Walmsley told reporters on Wednesday that GSK had broad shareholder support for its decision to press ahead with a spin-off, rather than a sale, of the business.
“We have a lot of encouragement to stay very focused on this demerger,” she added.
GSK predicts sales for the new pharmaceuticals and vaccines business will climb between 5 and 7 per cent this year, while adjusted operating profits will rise between 12 and 14 per cent. The unit expects milestone data on up to seven late-stage drug candidates.
The consumer business is forecast to grow faster than its category, at a more than 5 per cent compound annual growth rate from 2021 to 2026, aiming to hit £33bn in sales by 2031. GSK forecasts adjusted profit for the separated division will have at least a 10 per cent compound annual growth rate from 2021 to 2026.

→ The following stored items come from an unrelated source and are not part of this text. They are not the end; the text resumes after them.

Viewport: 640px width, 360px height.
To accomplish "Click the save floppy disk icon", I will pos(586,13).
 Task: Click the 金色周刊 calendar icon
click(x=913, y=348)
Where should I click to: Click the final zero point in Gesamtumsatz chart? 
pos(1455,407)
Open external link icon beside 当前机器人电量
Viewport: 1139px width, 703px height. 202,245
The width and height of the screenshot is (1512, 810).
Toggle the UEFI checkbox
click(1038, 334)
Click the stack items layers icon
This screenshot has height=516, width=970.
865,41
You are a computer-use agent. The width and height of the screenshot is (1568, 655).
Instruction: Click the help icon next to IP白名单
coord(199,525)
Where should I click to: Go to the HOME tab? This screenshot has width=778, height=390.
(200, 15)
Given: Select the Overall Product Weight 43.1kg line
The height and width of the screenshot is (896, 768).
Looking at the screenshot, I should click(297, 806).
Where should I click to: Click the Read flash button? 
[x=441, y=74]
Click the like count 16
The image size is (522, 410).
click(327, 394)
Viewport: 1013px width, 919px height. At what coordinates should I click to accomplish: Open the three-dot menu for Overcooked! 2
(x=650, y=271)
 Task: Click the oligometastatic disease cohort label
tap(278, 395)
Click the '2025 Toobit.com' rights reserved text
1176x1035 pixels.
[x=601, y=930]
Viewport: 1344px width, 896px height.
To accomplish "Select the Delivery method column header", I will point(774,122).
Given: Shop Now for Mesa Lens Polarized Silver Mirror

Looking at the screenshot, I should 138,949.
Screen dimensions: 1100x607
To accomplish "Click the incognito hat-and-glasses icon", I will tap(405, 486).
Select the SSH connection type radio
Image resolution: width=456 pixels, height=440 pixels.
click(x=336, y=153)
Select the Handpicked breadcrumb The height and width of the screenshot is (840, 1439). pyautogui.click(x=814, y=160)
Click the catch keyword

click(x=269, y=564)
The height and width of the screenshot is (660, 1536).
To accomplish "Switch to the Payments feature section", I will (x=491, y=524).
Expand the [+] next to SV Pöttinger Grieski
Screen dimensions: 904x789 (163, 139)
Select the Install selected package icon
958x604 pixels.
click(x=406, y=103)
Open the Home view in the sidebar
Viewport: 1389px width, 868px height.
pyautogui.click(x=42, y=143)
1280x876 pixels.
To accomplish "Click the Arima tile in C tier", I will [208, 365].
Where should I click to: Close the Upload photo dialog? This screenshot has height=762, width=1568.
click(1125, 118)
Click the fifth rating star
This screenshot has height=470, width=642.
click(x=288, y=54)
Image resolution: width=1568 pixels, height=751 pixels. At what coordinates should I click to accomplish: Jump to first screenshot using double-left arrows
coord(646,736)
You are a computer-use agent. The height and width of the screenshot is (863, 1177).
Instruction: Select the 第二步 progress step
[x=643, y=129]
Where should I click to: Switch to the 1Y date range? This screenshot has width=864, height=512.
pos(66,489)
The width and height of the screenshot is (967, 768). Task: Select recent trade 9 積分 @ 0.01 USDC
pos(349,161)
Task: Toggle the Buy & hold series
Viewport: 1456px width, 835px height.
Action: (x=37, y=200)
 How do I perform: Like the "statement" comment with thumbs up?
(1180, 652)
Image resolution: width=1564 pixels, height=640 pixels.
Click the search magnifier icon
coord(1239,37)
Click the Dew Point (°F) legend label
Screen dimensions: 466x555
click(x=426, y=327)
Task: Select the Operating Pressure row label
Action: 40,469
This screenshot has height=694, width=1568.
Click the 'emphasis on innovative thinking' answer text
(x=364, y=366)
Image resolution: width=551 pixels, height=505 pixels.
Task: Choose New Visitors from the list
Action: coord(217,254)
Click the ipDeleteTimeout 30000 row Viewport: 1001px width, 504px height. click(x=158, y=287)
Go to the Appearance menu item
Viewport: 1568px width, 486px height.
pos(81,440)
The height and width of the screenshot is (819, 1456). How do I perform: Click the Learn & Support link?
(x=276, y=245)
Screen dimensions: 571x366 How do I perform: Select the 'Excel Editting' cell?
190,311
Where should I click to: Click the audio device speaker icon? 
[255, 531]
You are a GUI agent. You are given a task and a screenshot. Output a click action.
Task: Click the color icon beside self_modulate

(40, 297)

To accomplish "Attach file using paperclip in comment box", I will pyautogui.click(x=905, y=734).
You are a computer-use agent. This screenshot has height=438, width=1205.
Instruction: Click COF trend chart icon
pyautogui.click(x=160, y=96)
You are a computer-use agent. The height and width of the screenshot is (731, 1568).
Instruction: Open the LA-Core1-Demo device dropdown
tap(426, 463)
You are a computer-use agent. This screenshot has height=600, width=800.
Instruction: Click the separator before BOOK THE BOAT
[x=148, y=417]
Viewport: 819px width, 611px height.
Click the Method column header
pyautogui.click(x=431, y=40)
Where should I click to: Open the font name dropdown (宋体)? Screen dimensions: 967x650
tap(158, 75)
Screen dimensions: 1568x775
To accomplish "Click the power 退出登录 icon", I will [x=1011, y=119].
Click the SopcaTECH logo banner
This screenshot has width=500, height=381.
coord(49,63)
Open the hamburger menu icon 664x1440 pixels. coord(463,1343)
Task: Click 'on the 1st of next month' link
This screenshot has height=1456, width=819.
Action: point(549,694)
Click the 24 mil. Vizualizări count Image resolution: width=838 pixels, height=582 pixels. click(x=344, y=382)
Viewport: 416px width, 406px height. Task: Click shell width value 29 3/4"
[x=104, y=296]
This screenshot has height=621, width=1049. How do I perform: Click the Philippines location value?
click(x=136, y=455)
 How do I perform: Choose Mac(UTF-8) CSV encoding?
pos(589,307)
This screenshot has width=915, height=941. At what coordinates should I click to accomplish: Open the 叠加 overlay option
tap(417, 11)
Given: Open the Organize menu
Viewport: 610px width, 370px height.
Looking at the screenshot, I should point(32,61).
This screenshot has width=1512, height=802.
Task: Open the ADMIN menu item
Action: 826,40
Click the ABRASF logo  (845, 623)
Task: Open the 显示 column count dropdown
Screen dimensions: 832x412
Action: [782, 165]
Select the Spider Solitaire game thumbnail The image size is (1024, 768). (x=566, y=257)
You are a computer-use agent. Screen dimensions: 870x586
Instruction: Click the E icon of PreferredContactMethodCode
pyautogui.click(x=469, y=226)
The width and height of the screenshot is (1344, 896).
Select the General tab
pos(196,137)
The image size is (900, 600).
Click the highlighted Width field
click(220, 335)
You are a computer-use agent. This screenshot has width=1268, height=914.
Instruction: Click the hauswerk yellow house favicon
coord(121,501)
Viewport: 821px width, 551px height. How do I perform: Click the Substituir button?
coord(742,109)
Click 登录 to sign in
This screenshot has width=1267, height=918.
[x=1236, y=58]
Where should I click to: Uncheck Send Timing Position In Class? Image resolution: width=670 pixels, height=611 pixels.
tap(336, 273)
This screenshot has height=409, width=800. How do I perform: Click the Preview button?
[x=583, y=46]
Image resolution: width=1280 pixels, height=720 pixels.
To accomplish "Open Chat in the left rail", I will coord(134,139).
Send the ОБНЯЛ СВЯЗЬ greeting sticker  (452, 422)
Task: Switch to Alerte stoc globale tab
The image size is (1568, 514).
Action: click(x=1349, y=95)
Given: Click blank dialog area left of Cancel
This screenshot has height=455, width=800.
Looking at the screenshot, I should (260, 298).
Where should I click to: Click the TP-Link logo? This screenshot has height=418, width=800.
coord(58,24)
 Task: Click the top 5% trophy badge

After taking stakes in GSK, activist investors Elliott Management and Bluebell Capital Partners have pushed the group to revitalise its drug pipeline and pressed it to consider a sale of the consumer health unit, rather than a spin-off.
But Unilever dropped plans to buy the business after its bids were rejected by GSK and US drugmaker Pfizer, which owns a stake in the consumer health unit.
In its fourth-quarter results on Wednesday, GSK reported earnings of 25.6p per share, better than the average analyst estimate of 23.8p. It will pay a dividend of 23p a share for the quarter.
The group’s sales were in line with the consensus forecast, at £9.5bn. Its Covid-19 antibody treatment, developed with Vir Biotechnology, had sales of £958mn in the quarter. Governments signed large contracts during the most recent Covid-19 wave as, unlike some rivals, the drug can tackle the Omicron coronavirus variant.
Sales of its vaccines fell 7 per cent, however, as the need for coronavirus jabs continued to reduce demand for other shots, including the company’s Shingrix, which prevents shingles. The decline was partly offset by sales of its pandemic adjuvant, which boosts the efficacy of several vaccines in development, including one with Sanofi. Sales for the product came in at £447mn for the full year.
GSK reported sales of £34bn for the full year, up 5 per cent from a year earlier. Its adjusted earnings per share were up 9 per cent at 113.2p.
Shares in GSK, which have risen 29 per cent in the past year, were flat at 1,648.45p in early morning trading on Wednesday in London.